Par une élaboration toute semblable, la ὕλη, d’Avicenne est devenue la Matière universelle d’Avicébron.

La méthode d’Avicébron est l’aboutissant logique de celle dont les Néo-platoniciens ont usé d’une manière partielle et plus ou moins inconsciente ; elle consiste à établir une exacte correspondance mitre la classification selon laquelle le logicien dispose les notions et la hiérarchie suivant laquelle le métaphysicien subordonne des êtres les uns aux autres ; toutes les fois que le logicien distingue deux notions par leurs caractères différents, et, d’autre part, les rapproche par un caractère commun, toutes les fois qu’il fait, de ces deux notions, des cas particuliers d’une notion plus générale, le métaphysicien doit, dans sa hiérarchie, placer deux êtres distincts où se réalisent les deux notions différenciées, et aussi un être unique, plus élevé que les deux précédents, où se réalise la notion commune.

Cette correspondance exacte entre les subdivisions que le logicien pratique parmi les notions et la gradation que le métaphysicien établit parmi les êtres, c’est le principe qui domine toute la philosophie d’Avicébron ; nous l’y verrons sans cesse appliqué. Il n’est, d’ailleurs, que l’aboutissant extrême, mais naturel, du Platonisme, puisque cette philosophie réalise l’idée, c’est-à-dire le caractère commun à tous les individus d’une même espèce.

Ce principe ne demeure pas simplement à l’état latent dans la philosophie d’Ibn Gabirol ; celui-ci le formule de la manière la plus nette : « Tout être composé, dit-il[1], que l’intelligence divise et résout en autre chose, est réellement composé de ce en quoi il est ainsi résolu. Quicquid compositorum intelligentia dividit et resolvit in aliud, est compositum ex illo in quod resolvitur. »

C’est ce réalisme extrême qui conduit l’auteur du Fons vitæ à donner une matière même aux substances spirituelles.

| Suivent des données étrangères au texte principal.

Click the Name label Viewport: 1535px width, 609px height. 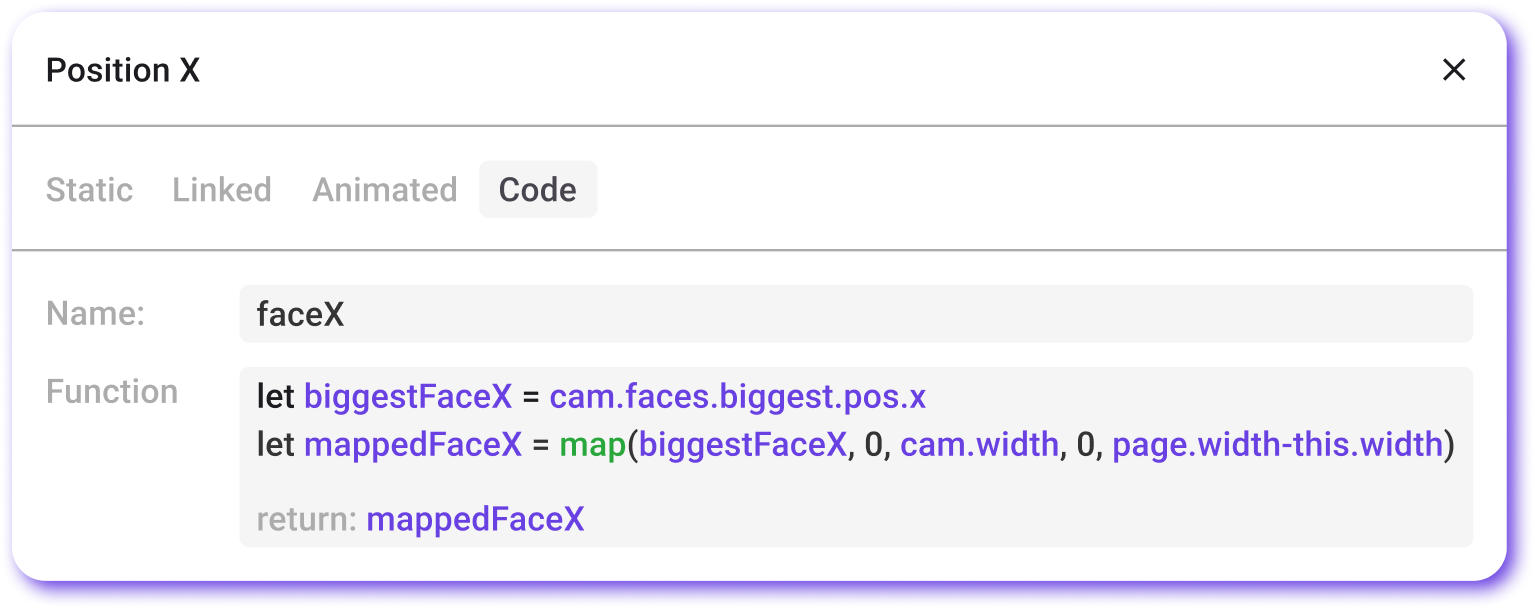(x=95, y=313)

En attribuant une matière aux substances spirituelles, Avicébron se trouve débarrassé d’une difficulté qui a préoccupé une foule de Péripatéticiens,

La notion de forme, pour la plupart des philosophes péripatéticiens, se confond avec la notion d’espèce. Dans tous les êtres de même espèce se trouve la même forme. La forme de l’humanité est unique et se rencontre identique en tous les hommes. Si les

  1. Avencebrolis Fons vitæ, Tract, II. cap. 16. p. 51.